Las primeras clases se dan en piscinas con poca profundidad, para que el alumno pueda hacer pie (aporta seguridad). Inicialmente se les enseña a andar en el agua, primero agarrados al bordillo y después, a las manos del monitor. El objetivo es que el sujeto se familiarice con el agua, «que vea la resistencia que ejerce el agua sobre su cuerpo, cómo se mueven las manos dentro del medio acuático, agarrar el agua para ver la textura que tiene». Para Bernal esta primera etapa de familiarización es fundamental y es la que hay que cubrir sobradamente.
Los primeros ejercicios han de ser sencillos y graduales.

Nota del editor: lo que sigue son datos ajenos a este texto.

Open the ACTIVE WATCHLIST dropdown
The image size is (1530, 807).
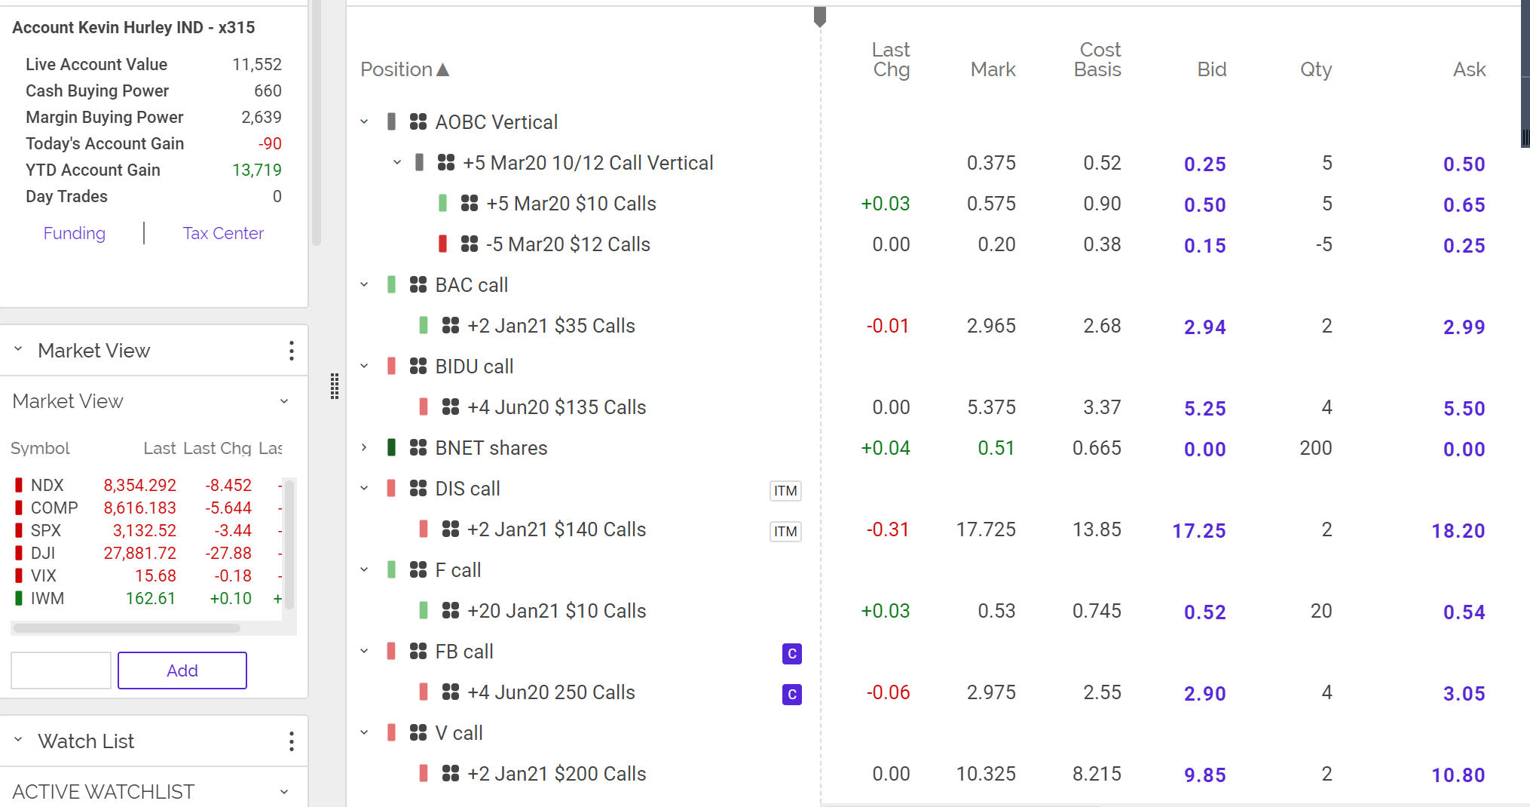click(284, 792)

En esta etapa inicial la persona debe mantener la cara fuera del agua, pues es la zona «más sensible en los individuos con temor al elemento líquido», indica Bernal. En esta fase de familiarización, el individuo logra sumergirse hasta el cuello, y después, se le va salpicando al rostro poco a poco, aumentando la cantidad gradualmente hasta que pierde el temor y logra sumergirse. Cuando la persona ha perdido el miedo, se le enseña a respirar bajo el agua. La técnica más utilizada es la de situar al alumno de pie y agarrado al bordillo de la piscina, indicándosele a continuación que tome aire por la boca y flexione las piernas para meter la cabeza bajo el agua, donde expulsa el aire por la boca y la nariz, sacando, acto seguido, de nuevo la cabeza al exterior. La siguiente etapa es la flotación, que ha de enseñarse en zonas donde el agua cubra poco. Y una vez que para flotar no ofrezca ya impedimento alguno, nada impedirá que una persona adulta aprenda a nadar.